I have this insane notion that I am a good writer.  Believe me, I am aware of the fact that every Indie author with a self-published novel has the same crazy fantasy right now.  I imagine that my humor is like Mark Twain’s, my characterizations like Charles Dickens (Boz), my themes and insights like William Shakespeare (the Bard), and my creativity akin to that of Walt Disney (Diz).
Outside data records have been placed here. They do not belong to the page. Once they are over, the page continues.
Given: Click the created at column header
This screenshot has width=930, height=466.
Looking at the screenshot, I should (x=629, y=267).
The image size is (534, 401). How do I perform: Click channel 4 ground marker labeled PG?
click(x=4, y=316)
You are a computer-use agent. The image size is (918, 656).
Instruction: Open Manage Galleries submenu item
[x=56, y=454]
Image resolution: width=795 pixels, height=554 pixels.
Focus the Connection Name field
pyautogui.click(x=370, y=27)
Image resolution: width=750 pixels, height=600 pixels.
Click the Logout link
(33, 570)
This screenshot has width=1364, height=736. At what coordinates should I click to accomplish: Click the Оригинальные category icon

I plan to write about it in a novel that used to be called The Little Boy Crooner, and now labors on under the title Sing Sad Songs… with Clowns.  Don’t be fooled by the fact that I call this idea-thing a novel.  It is not complete.  There is no flesh on the bare bones.  If it were one of the walking dead, it would not even qualify as a zombie.  It is an animated skeleton.  It is a notion about how words and ideas become and are transmitted by musical means.

The main character is a young boy named Francois Martin, the singing clown-boy in the Paffooney above.  He is orphaned by a terrible car wreck in France, then sent to the only living relatives he has, who happen to live in Norwall, Iowa.  Yes, that same goofy little farm town where I grew up and far too many of my novels are set.  The Norwall Martins own the town tavern, where the bachelor head of the family, Victor (also known as the Vicar), is trying to make a go of it by putting in his bar a new-fangled bar-thing called karaoke.

As you’ve probably guessed, Francois, though he is awkward and unable to communicate in English, is a natural at singing karaoke.  He puts on the clown paint and sings for his supper, and brings people into the bar from all across the State, and eventually the whole Midwest.

The clown images come through his connections to the Dreamlands… the same fantasy world of dreams alluded to in the novels of H.P. Lovecraft.  Three clowns, Mr. Disney (Diz), Mr. Dickens (Boz), and Mr. Shakespeare (the Bard) help the boy and his American cousin Billy travel back and forth to the Dreamlands and learn to understand each other in ways that family members should.   I should warn you, the new title reveals the fact that all dreams are not happy dreams and all endings are not happy endings.  But we shall try… Diz, Boz, the Bard, and I.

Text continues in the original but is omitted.